• REQUIREMENT: Reproduce the entries verbatim, beginning with the line containing "This screenshot has" and continuing through the line containing "Action: click(268, 185)". Omit the pictures from your answer.
— START OF INPUT FOR THIS TASK —
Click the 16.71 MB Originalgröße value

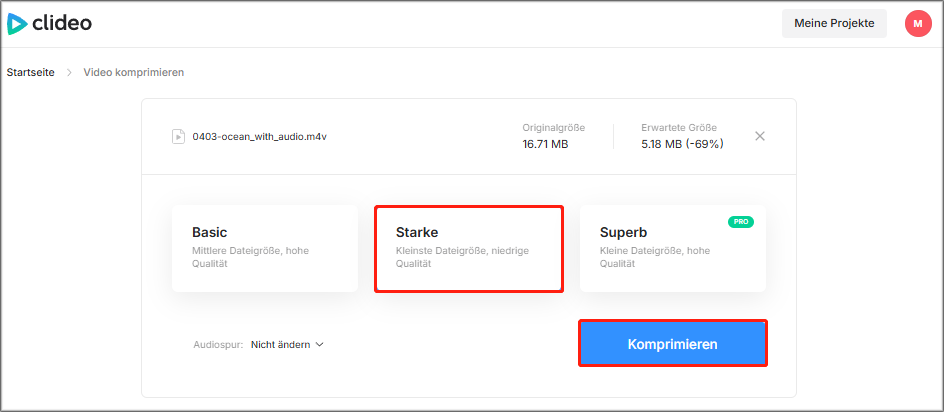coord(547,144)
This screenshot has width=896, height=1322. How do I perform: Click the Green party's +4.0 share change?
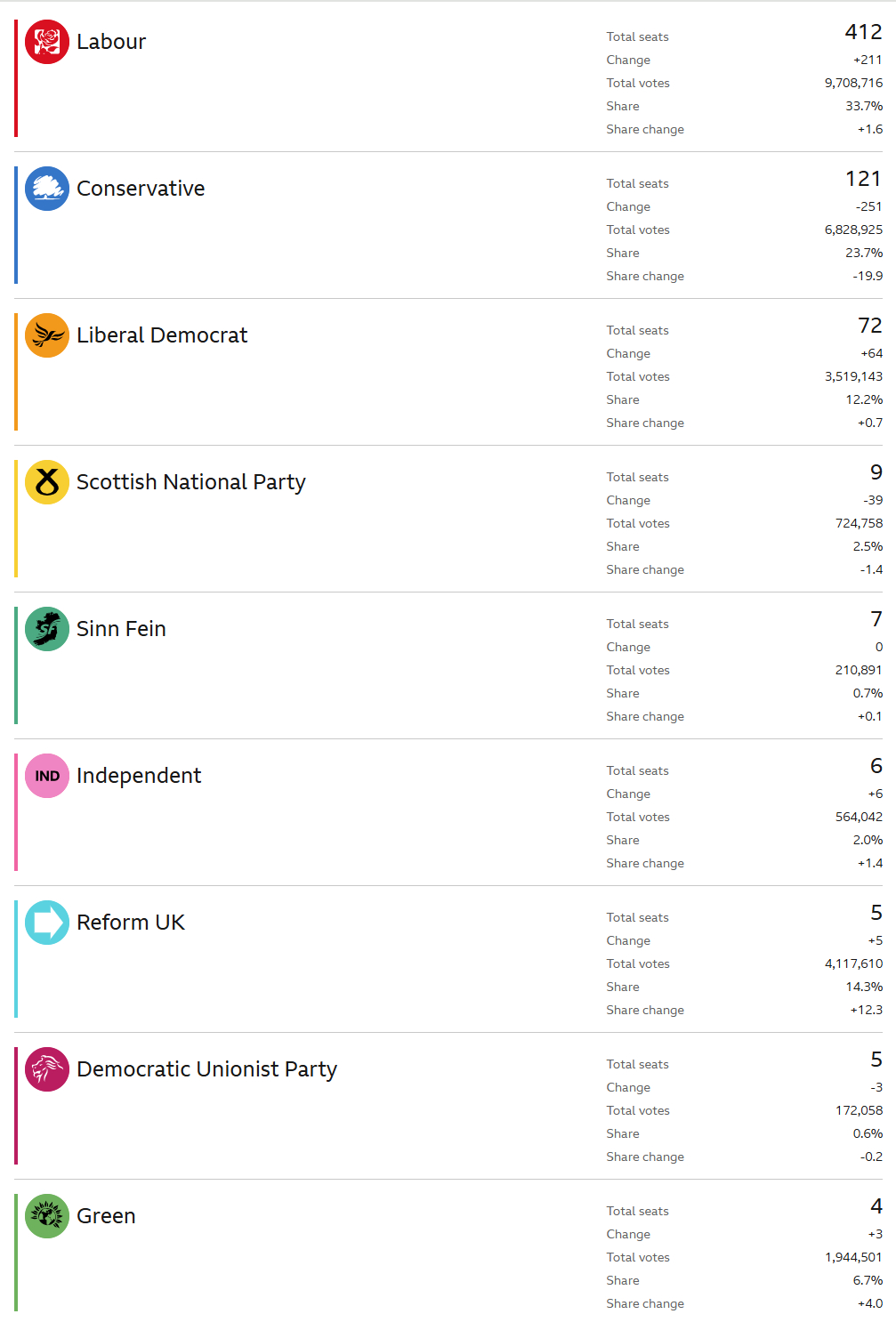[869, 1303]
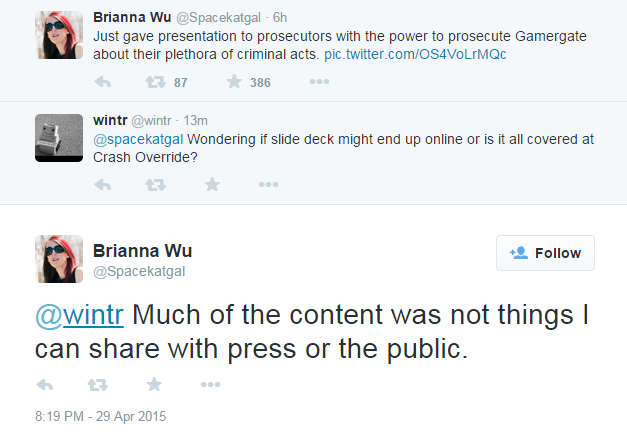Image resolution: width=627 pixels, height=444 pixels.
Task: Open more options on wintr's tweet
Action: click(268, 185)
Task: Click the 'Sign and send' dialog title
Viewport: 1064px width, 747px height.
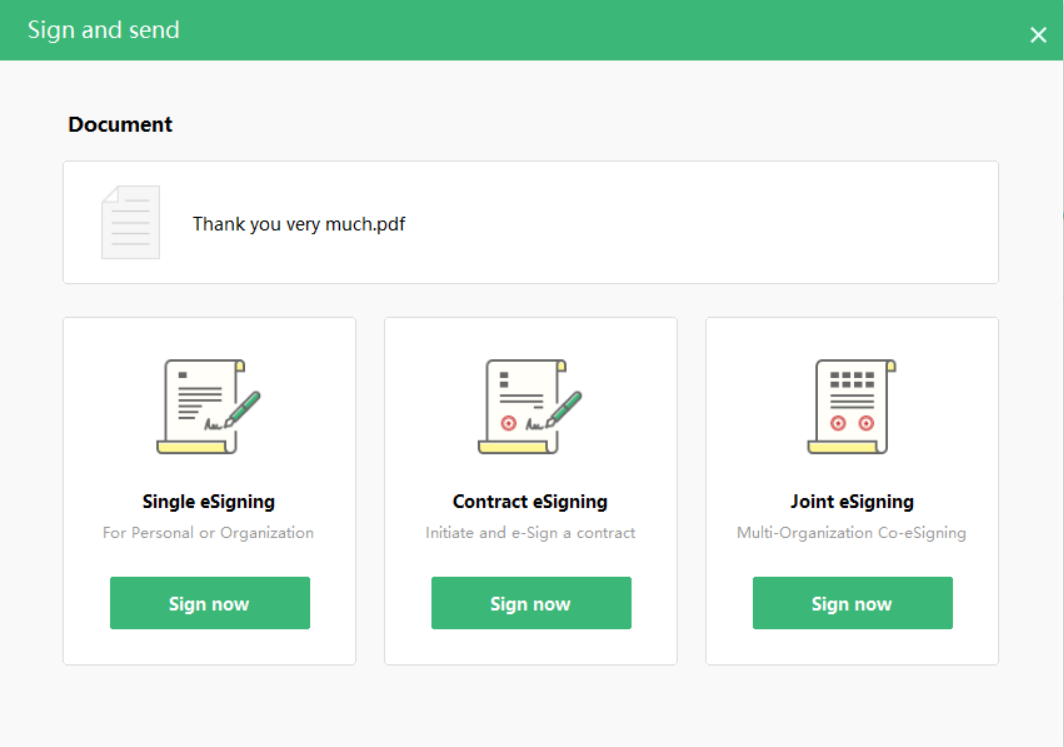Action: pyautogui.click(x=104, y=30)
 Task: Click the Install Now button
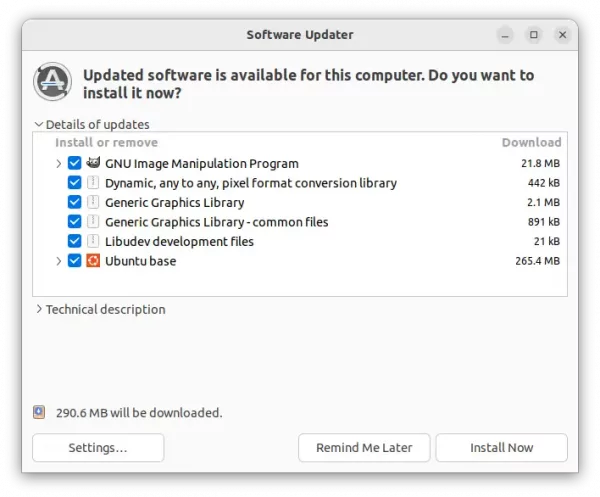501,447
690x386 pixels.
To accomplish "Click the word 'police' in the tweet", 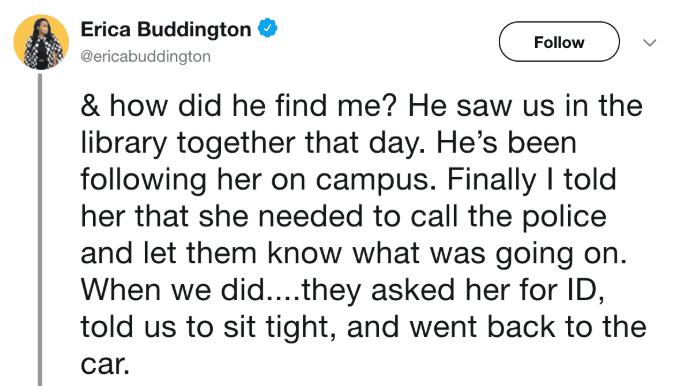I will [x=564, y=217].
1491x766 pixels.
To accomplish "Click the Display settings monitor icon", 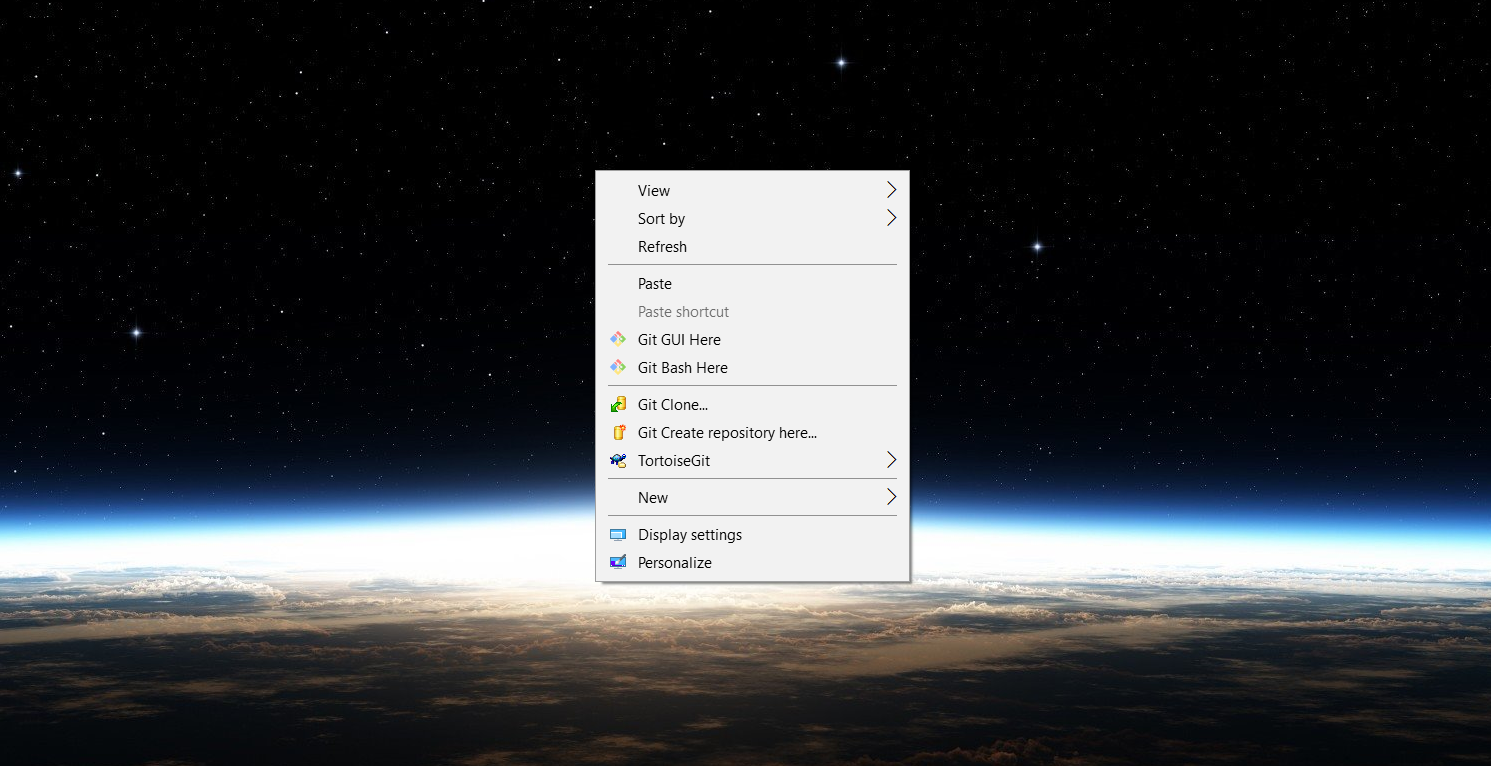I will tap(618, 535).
— END OF INPUT FOR THIS TASK —
• RESPONSE BELOW:
This screenshot has width=896, height=1322. How do I perform: Click the Green party's +4.0 share change?
[869, 1303]
Image resolution: width=627 pixels, height=444 pixels.
Task: Open more options on wintr's tweet
Action: click(268, 185)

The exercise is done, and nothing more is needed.